@idontflirt
“Come on, Trish. It’s a yes or no question.” It’s also a question she should never have asked. Jess knows this. It could change too much. The answer has always been yes for her but she always fought the urge to push Trish up against a wall and bring her lips to hers and kiss her roughly. She fights it because she’s never, until recently, been sure at all if that’s what Trish wants. Jessica might be happy taking what she wants, but never if that violates the wants of others. Besides, it isn’t worth it. Her friendship with Trish, the love she has for her, means more to jess than anything physical ever could.
The more she thinks, the more she takes in Trish’s awkward, uncomfortable reaction, it’s easier for Jessica to realise she crossed a line. “Actually, forget it.” she says, a flick of her hand pushing the topic away, “I shouldn’t have asked. It was stupid.” her nose crinkles up ever so slightly as she gives a small shake of her head, not quite able to believe her own idiocy. Of course Trish would say she didn’t know. It sounded more gentle than saying no. And jess had been so sure. So, so sure that trish wants her as much as jess wants Trish.

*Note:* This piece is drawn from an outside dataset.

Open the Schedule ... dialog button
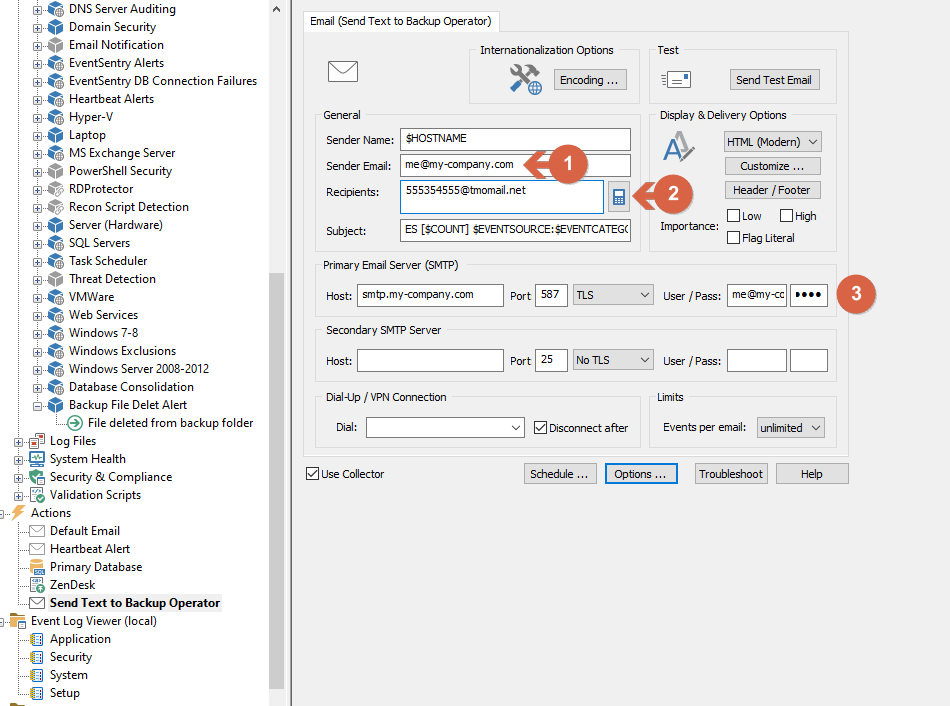The width and height of the screenshot is (950, 706). (x=559, y=474)
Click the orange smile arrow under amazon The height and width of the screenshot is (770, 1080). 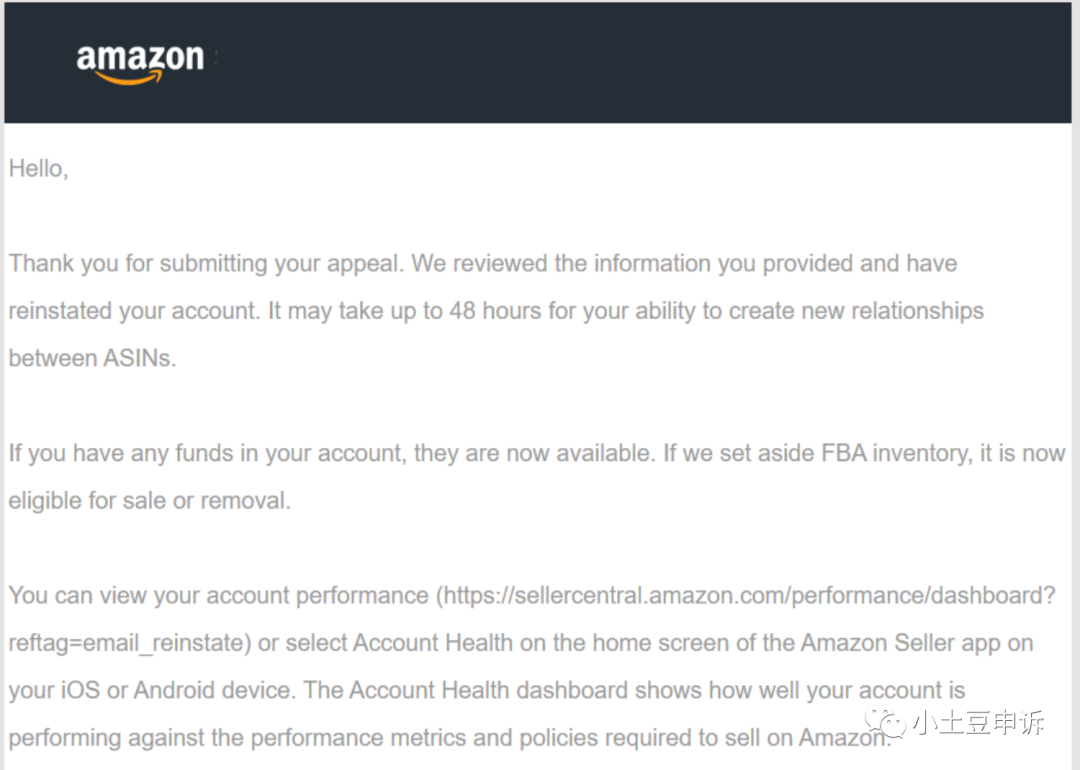[x=129, y=79]
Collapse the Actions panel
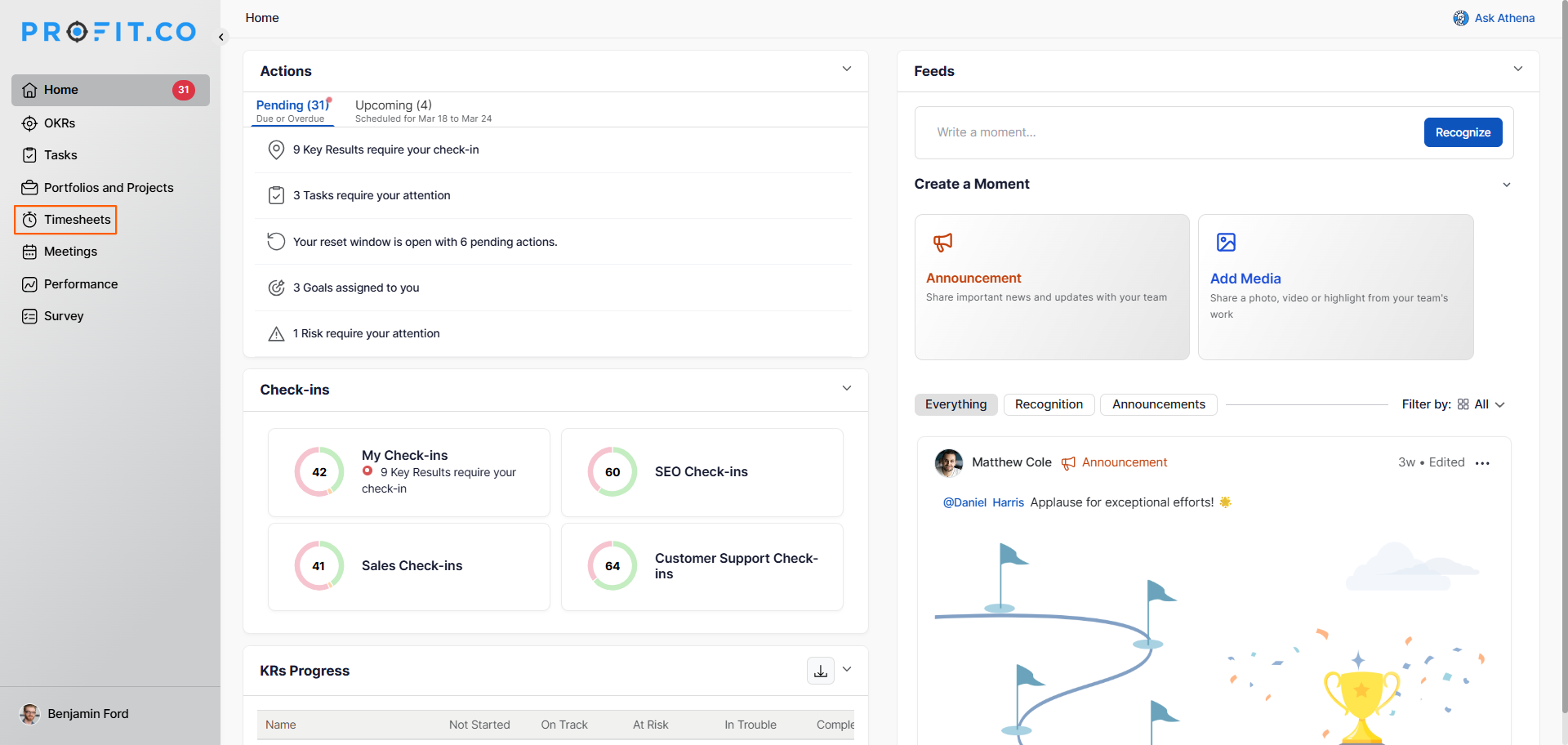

Trish’s eyes duck and divert and flick nervously away. The question is a lot and she’s folding underneath it, crumbling and falling away, breaking to little parts. It’s so hard to do, to listen to, to try to compartmentalize. She wants to say yes so badly, so fervently. She wants to agree. She wants to kiss her, she does. She thinks about it, even, with those greenish eyes of hers searching over Jessica’s face. She’s practically begging herself for an answer-- she wants to say yes, but it’s hard, and it’s stuck, like a bubble that won’t pop in the middle of her chest. It’s sitting there, and it’s pushing against her ribs.
“It wasn’t--” halting, there it is, it’s like stopping a car in the middle of the street, “--it wasn’t a no. It isn’t a no. I just--” she opens her mouth to speak again, hair behind ears, eyebrows up. “--I just don’t know how to accept all this here. I don’t know how a question that’s needed answering for so long gets there.” She doesn’t know how to make an answer at all. She fiddles with her hands, there, anxious. She pauses, mulls it over. Breathes in. She’s been taught that she should understand this, especially, is taboo as a concept. And Jess has seen most, if not all of it-- Dorothy’s dire need to repress the fact that Trish just happens to also like girls. And is it any wonder as an adult she still falters, nervously falls short? Especially when faced with someone who has seen the worst of her plight.
“And it wasn’t stupid. There are no stupid questions. Most of all from you.”